YOUR ASSIGNMENT:
Give back each entry verbatim.

SUPPLIED MATERIAL:
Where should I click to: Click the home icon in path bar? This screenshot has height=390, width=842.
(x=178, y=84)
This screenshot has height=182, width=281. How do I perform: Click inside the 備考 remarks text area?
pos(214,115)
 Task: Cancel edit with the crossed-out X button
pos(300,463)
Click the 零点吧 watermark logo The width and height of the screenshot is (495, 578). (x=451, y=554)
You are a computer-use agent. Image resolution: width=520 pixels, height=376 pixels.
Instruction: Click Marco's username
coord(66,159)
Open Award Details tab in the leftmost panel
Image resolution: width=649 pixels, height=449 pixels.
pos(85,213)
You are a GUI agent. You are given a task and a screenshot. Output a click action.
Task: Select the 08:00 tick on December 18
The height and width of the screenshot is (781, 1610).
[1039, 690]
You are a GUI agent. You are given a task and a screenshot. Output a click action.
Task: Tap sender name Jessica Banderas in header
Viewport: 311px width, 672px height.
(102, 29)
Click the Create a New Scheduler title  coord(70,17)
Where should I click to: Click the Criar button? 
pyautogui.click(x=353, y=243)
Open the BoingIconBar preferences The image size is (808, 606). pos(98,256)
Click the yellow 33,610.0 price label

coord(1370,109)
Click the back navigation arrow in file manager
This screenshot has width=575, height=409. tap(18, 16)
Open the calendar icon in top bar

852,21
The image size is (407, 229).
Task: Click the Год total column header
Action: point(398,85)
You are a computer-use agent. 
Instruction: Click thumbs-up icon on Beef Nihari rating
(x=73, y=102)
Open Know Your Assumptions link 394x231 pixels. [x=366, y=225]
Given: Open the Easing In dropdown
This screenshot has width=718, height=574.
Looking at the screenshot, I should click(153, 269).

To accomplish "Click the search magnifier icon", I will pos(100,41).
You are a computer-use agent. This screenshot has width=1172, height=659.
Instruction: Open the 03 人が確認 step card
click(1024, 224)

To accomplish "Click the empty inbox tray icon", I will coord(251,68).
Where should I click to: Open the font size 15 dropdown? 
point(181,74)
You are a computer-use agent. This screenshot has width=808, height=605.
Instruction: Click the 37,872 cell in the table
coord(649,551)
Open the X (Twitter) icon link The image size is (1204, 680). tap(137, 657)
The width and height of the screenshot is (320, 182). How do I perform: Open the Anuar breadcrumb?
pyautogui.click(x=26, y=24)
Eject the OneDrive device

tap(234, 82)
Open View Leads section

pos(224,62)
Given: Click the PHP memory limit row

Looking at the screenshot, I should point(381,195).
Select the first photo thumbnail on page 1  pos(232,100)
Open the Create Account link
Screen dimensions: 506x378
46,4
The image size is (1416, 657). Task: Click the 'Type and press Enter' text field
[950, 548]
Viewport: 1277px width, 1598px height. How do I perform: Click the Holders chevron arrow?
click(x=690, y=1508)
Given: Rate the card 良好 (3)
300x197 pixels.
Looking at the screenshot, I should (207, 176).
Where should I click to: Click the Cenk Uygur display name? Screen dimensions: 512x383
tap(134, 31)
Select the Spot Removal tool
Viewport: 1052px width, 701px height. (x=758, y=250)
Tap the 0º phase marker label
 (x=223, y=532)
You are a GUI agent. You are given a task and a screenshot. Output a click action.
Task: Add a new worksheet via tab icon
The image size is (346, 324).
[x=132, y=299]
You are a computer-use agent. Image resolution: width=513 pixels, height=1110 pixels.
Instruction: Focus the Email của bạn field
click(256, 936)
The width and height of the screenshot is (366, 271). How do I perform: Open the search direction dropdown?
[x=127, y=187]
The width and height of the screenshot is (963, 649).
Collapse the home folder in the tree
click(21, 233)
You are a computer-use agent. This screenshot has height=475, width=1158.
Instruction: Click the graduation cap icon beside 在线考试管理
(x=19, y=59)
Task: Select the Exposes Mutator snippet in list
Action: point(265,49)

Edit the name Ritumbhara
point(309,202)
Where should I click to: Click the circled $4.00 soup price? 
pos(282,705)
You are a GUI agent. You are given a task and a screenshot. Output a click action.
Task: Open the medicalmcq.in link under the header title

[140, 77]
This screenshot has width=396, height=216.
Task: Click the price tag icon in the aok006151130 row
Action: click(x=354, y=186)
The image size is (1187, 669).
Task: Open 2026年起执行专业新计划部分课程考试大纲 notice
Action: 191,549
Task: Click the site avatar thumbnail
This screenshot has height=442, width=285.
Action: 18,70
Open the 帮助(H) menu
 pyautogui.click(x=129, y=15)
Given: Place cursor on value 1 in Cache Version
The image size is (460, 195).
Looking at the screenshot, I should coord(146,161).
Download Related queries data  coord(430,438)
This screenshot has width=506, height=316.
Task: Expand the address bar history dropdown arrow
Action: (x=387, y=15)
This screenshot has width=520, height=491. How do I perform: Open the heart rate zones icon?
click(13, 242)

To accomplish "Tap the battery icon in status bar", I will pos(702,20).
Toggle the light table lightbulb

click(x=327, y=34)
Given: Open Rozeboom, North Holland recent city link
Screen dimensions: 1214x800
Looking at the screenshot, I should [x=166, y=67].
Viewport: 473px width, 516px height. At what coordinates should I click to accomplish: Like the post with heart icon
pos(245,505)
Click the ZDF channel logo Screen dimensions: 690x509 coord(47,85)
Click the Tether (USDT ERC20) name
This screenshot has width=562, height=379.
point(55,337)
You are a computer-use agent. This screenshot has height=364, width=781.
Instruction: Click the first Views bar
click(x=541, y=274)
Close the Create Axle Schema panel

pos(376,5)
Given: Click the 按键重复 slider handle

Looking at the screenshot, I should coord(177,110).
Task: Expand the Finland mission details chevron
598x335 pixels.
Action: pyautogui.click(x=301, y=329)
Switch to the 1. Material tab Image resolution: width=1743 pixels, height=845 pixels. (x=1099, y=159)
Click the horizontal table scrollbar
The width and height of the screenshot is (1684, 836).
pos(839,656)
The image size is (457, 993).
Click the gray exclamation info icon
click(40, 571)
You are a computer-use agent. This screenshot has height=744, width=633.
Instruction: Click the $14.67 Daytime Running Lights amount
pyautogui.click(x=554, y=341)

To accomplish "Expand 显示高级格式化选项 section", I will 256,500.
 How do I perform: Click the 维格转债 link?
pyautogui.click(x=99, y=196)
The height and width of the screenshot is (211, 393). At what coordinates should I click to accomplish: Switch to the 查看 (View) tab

RESPONSE TO THIS TASK:
Where should I click to: Click the home icon in path bar? This screenshot has height=390, width=842.
(x=178, y=84)
This screenshot has height=182, width=281. How do I perform: Click inside the 備考 remarks text area?
pos(214,115)
 Task: Cancel edit with the crossed-out X button
pos(300,463)
Click the 零点吧 watermark logo The width and height of the screenshot is (495, 578). (x=451, y=554)
You are a computer-use agent. Image resolution: width=520 pixels, height=376 pixels.
Instruction: Click Marco's username
coord(66,159)
Open Award Details tab in the leftmost panel
Image resolution: width=649 pixels, height=449 pixels.
pos(85,213)
You are a GUI agent. You are given a task and a screenshot. Output a click action.
Task: Select the 08:00 tick on December 18
The height and width of the screenshot is (781, 1610).
[1039, 690]
You are a GUI agent. You are given a task and a screenshot. Output a click action.
Task: Tap sender name Jessica Banderas in header
Viewport: 311px width, 672px height.
(102, 29)
Click the Create a New Scheduler title  coord(70,17)
Where should I click to: Click the Criar button? 
pyautogui.click(x=353, y=243)
Open the BoingIconBar preferences The image size is (808, 606). pos(98,256)
Click the yellow 33,610.0 price label

coord(1370,109)
Click the back navigation arrow in file manager
This screenshot has width=575, height=409. tap(18, 16)
Open the calendar icon in top bar

852,21
The image size is (407, 229).
Task: Click the Год total column header
Action: point(398,85)
You are a computer-use agent. 
Instruction: Click thumbs-up icon on Beef Nihari rating
(x=73, y=102)
Open Know Your Assumptions link 394x231 pixels. [x=366, y=225]
Given: Open the Easing In dropdown
This screenshot has width=718, height=574.
Looking at the screenshot, I should click(153, 269).

To accomplish "Click the search magnifier icon", I will pos(100,41).
You are a computer-use agent. This screenshot has width=1172, height=659.
Instruction: Open the 03 人が確認 step card
click(1024, 224)

To accomplish "Click the empty inbox tray icon", I will coord(251,68).
Where should I click to: Open the font size 15 dropdown? 
point(181,74)
You are a computer-use agent. This screenshot has width=808, height=605.
Instruction: Click the 37,872 cell in the table
coord(649,551)
Open the X (Twitter) icon link The image size is (1204, 680). tap(137, 657)
The width and height of the screenshot is (320, 182). How do I perform: Open the Anuar breadcrumb?
pyautogui.click(x=26, y=24)
Eject the OneDrive device

tap(234, 82)
Open View Leads section

pos(224,62)
Given: Click the PHP memory limit row

Looking at the screenshot, I should point(381,195).
Select the first photo thumbnail on page 1  pos(232,100)
Open the Create Account link
Screen dimensions: 506x378
46,4
The image size is (1416, 657). Task: Click the 'Type and press Enter' text field
[950, 548]
Viewport: 1277px width, 1598px height. How do I perform: Click the Holders chevron arrow?
click(x=690, y=1508)
Given: Rate the card 良好 (3)
300x197 pixels.
Looking at the screenshot, I should (207, 176).
Where should I click to: Click the Cenk Uygur display name? Screen dimensions: 512x383
tap(134, 31)
Select the Spot Removal tool
Viewport: 1052px width, 701px height. (x=758, y=250)
Tap the 0º phase marker label
 (x=223, y=532)
You are a GUI agent. You are given a task and a screenshot. Output a click action.
Task: Add a new worksheet via tab icon
The image size is (346, 324).
[x=132, y=299]
You are a computer-use agent. Image resolution: width=513 pixels, height=1110 pixels.
Instruction: Focus the Email của bạn field
click(256, 936)
The width and height of the screenshot is (366, 271). How do I perform: Open the search direction dropdown?
[x=127, y=187]
The width and height of the screenshot is (963, 649).
Collapse the home folder in the tree
click(21, 233)
You are a computer-use agent. This screenshot has height=475, width=1158.
Instruction: Click the graduation cap icon beside 在线考试管理
(x=19, y=59)
Task: Select the Exposes Mutator snippet in list
Action: point(265,49)

Edit the name Ritumbhara
point(309,202)
Where should I click to: Click the circled $4.00 soup price? 
pos(282,705)
You are a GUI agent. You are given a task and a screenshot. Output a click action.
Task: Open the medicalmcq.in link under the header title

[140, 77]
This screenshot has width=396, height=216.
Task: Click the price tag icon in the aok006151130 row
Action: click(x=354, y=186)
The image size is (1187, 669).
Task: Open 2026年起执行专业新计划部分课程考试大纲 notice
Action: 191,549
Task: Click the site avatar thumbnail
This screenshot has height=442, width=285.
Action: 18,70
Open the 帮助(H) menu
 pyautogui.click(x=129, y=15)
Given: Place cursor on value 1 in Cache Version
The image size is (460, 195).
Looking at the screenshot, I should coord(146,161).
Download Related queries data  coord(430,438)
This screenshot has width=506, height=316.
Task: Expand the address bar history dropdown arrow
Action: (x=387, y=15)
This screenshot has width=520, height=491. How do I perform: Open the heart rate zones icon?
click(13, 242)

To accomplish "Tap the battery icon in status bar", I will pos(702,20).
Toggle the light table lightbulb

click(x=327, y=34)
Given: Open Rozeboom, North Holland recent city link
Screen dimensions: 1214x800
Looking at the screenshot, I should [x=166, y=67].
Viewport: 473px width, 516px height. At what coordinates should I click to accomplish: Like the post with heart icon
pos(245,505)
Click the ZDF channel logo Screen dimensions: 690x509 coord(47,85)
Click the Tether (USDT ERC20) name
This screenshot has width=562, height=379.
point(55,337)
You are a computer-use agent. This screenshot has height=364, width=781.
Instruction: Click the first Views bar
click(x=541, y=274)
Close the Create Axle Schema panel

pos(376,5)
Given: Click the 按键重复 slider handle

Looking at the screenshot, I should coord(177,110).
Task: Expand the Finland mission details chevron
598x335 pixels.
Action: pyautogui.click(x=301, y=329)
Switch to the 1. Material tab Image resolution: width=1743 pixels, height=845 pixels. (x=1099, y=159)
Click the horizontal table scrollbar
The width and height of the screenshot is (1684, 836).
pos(839,656)
The image size is (457, 993).
Click the gray exclamation info icon
click(40, 571)
You are a computer-use agent. This screenshot has height=744, width=633.
Instruction: Click the $14.67 Daytime Running Lights amount
pyautogui.click(x=554, y=341)

To accomplish "Expand 显示高级格式化选项 section", I will 256,500.
 How do I perform: Click the 维格转债 link?
pyautogui.click(x=99, y=196)
The height and width of the screenshot is (211, 393). At what coordinates should I click to accomplish: Switch to the 查看 (View) tab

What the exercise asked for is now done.